Zurich's public institutions are sitting on a growing problem. Duplicate images — identical or near-identical digital files stored across multiple databases — are consuming server capacity, distorting search results and, in some cases, undermining the integrity of official records. The issue has moved quietly up the agenda in recent months, with archivists, urban planners and information scientists now openly debating how to fix it.
The timing matters. Zurich's cantonal administration has been expanding its digital infrastructure since at least 2023, when the city's Stadtarchiv on Neumarkt formally shifted to a cloud-hybrid document management system. That transition brought efficiency gains — but it also exposed longstanding habits of file duplication that had been invisible in older, siloed storage environments. When multiple departments upload the same aerial survey photograph, the same building permit scan or the same public event image to different repositories, the problems compound quickly.

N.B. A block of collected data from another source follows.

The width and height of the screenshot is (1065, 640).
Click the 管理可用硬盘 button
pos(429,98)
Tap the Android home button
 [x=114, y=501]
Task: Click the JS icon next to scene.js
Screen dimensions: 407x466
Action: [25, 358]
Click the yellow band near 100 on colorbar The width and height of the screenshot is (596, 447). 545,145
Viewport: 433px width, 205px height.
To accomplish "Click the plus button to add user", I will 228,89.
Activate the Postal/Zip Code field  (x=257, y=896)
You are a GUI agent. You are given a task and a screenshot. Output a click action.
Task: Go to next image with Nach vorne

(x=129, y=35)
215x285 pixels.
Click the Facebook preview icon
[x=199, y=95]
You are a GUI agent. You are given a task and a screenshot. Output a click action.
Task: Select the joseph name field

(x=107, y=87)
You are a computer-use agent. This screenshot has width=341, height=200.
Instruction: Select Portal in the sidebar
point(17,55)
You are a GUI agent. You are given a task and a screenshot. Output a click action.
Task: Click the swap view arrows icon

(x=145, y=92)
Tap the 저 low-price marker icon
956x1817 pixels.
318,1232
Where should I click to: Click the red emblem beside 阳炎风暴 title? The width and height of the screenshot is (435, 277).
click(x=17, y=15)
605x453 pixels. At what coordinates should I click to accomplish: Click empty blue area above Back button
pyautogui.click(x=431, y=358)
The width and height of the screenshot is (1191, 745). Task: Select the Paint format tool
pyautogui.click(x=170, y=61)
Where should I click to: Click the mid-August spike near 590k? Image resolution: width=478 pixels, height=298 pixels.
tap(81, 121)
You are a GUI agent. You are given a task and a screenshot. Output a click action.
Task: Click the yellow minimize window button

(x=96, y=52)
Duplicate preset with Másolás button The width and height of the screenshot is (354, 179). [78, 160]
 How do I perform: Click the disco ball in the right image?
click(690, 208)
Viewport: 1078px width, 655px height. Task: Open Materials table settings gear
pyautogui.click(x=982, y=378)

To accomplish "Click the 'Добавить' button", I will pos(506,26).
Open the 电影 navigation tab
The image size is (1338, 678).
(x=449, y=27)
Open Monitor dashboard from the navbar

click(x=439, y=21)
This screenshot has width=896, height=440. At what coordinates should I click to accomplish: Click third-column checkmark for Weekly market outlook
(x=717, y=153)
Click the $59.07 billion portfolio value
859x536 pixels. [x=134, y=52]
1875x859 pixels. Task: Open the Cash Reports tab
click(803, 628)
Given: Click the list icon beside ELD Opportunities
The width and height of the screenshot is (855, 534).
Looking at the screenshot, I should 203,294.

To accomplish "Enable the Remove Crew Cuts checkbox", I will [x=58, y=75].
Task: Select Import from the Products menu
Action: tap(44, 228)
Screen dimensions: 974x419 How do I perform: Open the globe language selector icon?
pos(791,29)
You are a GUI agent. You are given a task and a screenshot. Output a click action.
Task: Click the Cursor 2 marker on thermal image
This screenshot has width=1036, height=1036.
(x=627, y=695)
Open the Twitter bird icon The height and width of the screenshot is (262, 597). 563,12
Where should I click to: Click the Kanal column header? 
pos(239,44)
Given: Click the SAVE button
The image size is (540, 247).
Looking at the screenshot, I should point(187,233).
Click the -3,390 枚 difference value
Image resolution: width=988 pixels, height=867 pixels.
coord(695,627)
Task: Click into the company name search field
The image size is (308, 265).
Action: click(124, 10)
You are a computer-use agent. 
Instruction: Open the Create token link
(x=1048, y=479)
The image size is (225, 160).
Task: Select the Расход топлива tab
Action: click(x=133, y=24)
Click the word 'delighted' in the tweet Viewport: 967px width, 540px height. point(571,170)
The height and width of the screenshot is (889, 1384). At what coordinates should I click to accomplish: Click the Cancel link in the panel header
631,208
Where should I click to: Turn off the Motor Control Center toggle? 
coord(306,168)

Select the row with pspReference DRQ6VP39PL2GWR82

What the Specialists Are Saying
Information scientists at ETH Zurich, whose Department of Computer Science sits on Rämistrasse, have been researching automated deduplication algorithms for several years. Their work — which has fed into broader European data governance discussions — suggests that large institutional image libraries can contain redundancy rates of between 15 and 30 percent, depending on how aggressively files are shared across internal units. That figure, while drawn from academic modelling rather than a Zurich-specific audit, gives a sense of the scale administrators may be dealing with.
At the Zentralbibliothek Zürich on Zähringerplatz, digital preservation staff have acknowledged — without providing precise internal data — that managing duplicate visual assets across its digitisation projects requires dedicated staff time. The library holds one of the largest historical image collections in the German-speaking world, and its ongoing digitisation work means new files enter the system continuously. When automated ingestion pipelines lack robust deduplication checks, identical scans can register as separate records.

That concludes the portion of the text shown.